◆ **Items from a dataset**:
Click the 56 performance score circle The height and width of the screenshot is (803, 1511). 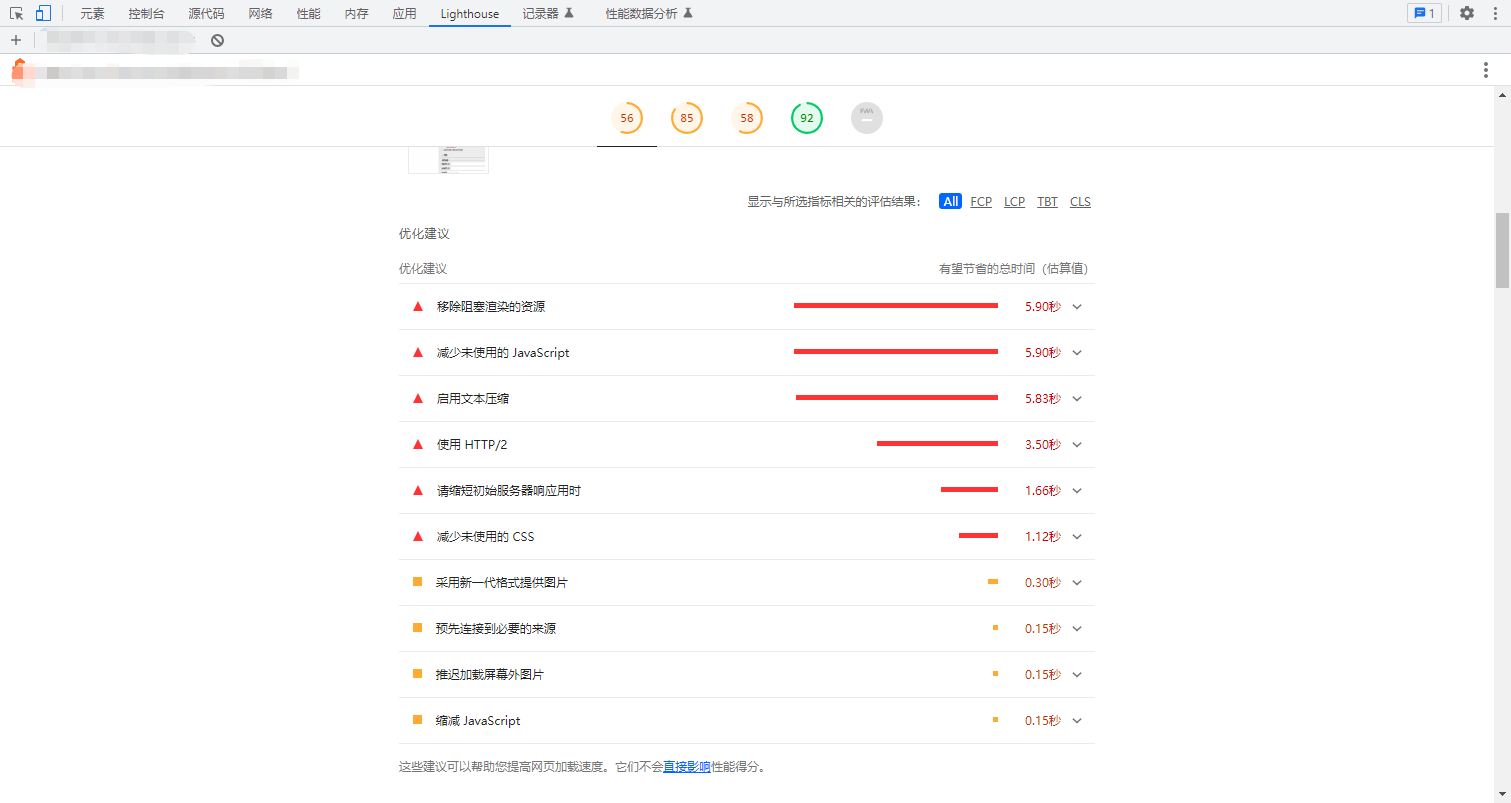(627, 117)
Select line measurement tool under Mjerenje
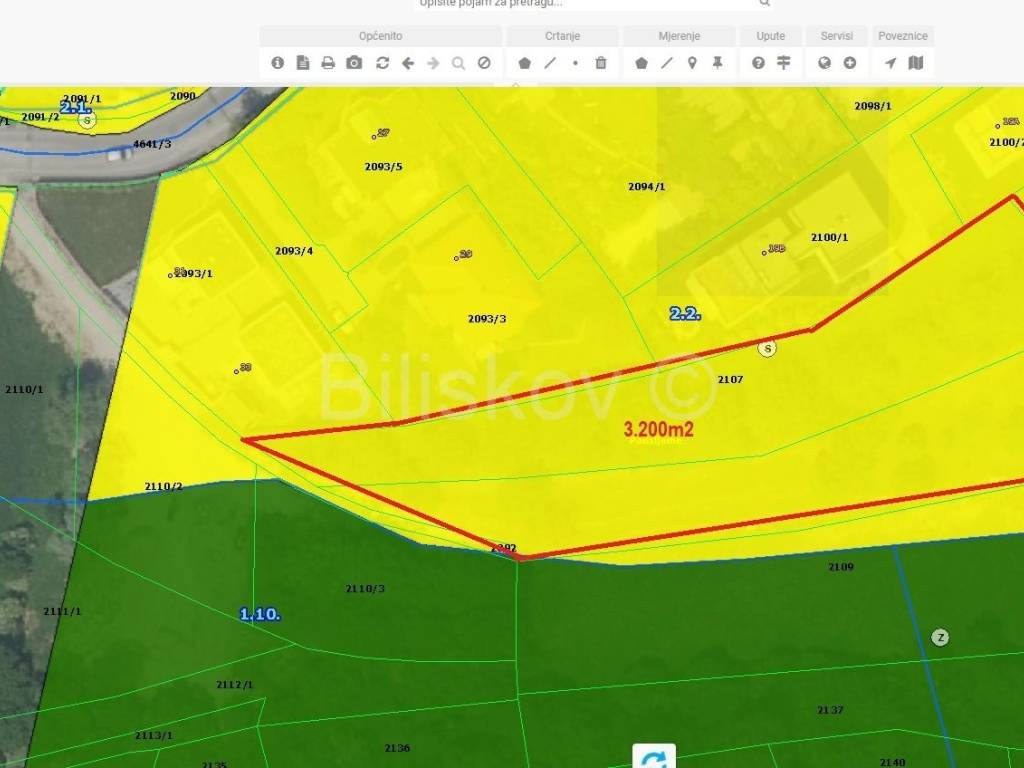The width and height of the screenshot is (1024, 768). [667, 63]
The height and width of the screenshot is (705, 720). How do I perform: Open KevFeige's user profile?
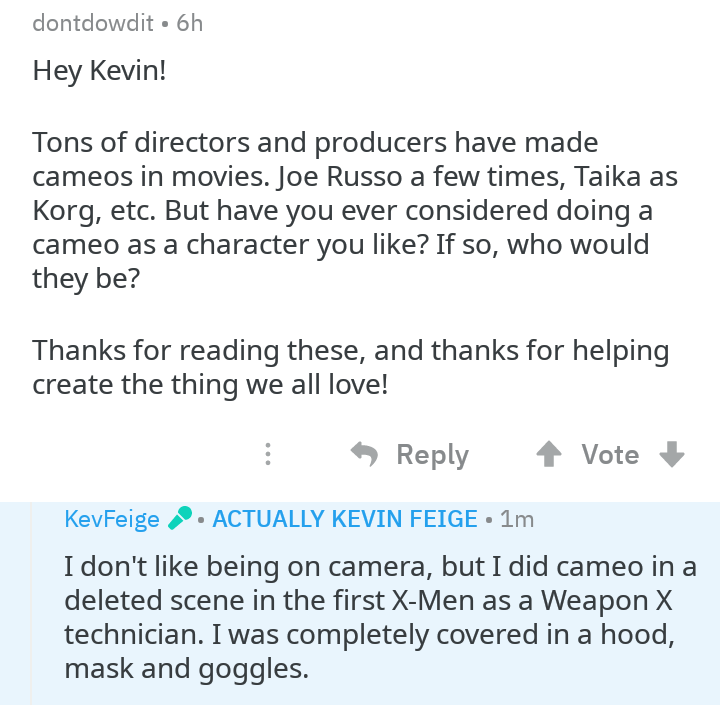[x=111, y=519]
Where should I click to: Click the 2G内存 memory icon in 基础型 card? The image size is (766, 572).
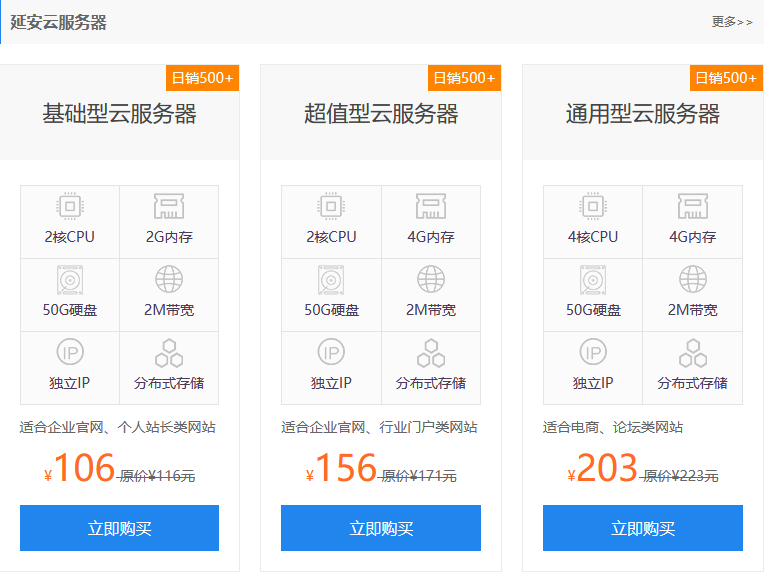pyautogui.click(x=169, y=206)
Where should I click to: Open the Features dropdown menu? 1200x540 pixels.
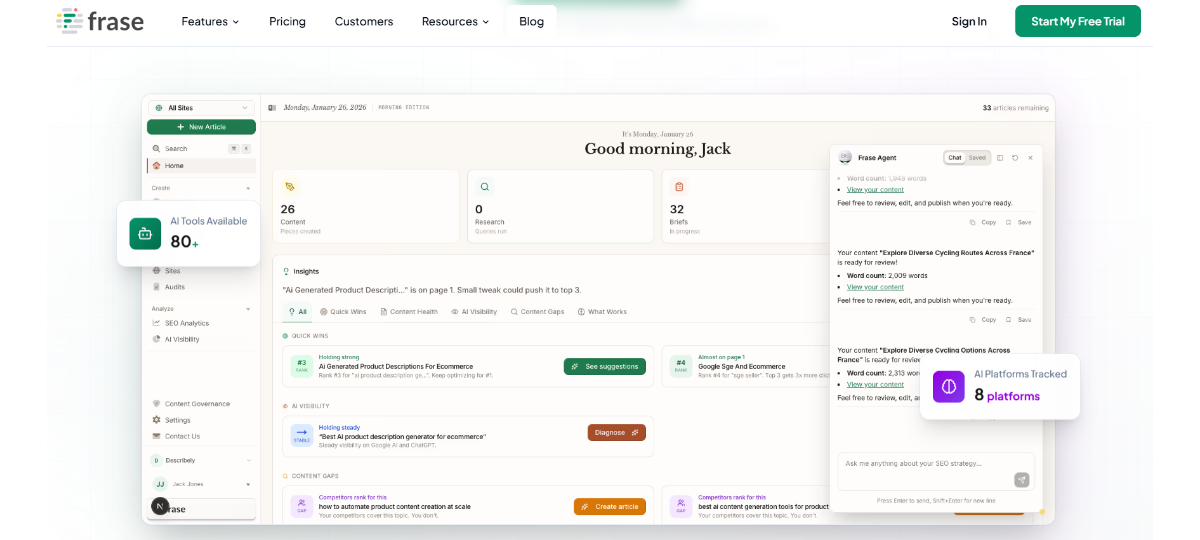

◆ **PROMPT**:
When you find the line that contains "The height and width of the screenshot is (705, 720).", retype it and every line after it through the end of the data above, exactly, with no pictures.

◆ **EXERCISE SOLUTION**:
The height and width of the screenshot is (705, 720). How do I perform: Open KevFeige's user profile?
[x=111, y=519]
Where should I click to: Click the 2G内存 memory icon in 基础型 card? The image size is (766, 572).
pyautogui.click(x=169, y=206)
Where should I click to: Open the Features dropdown menu? 1200x540 pixels.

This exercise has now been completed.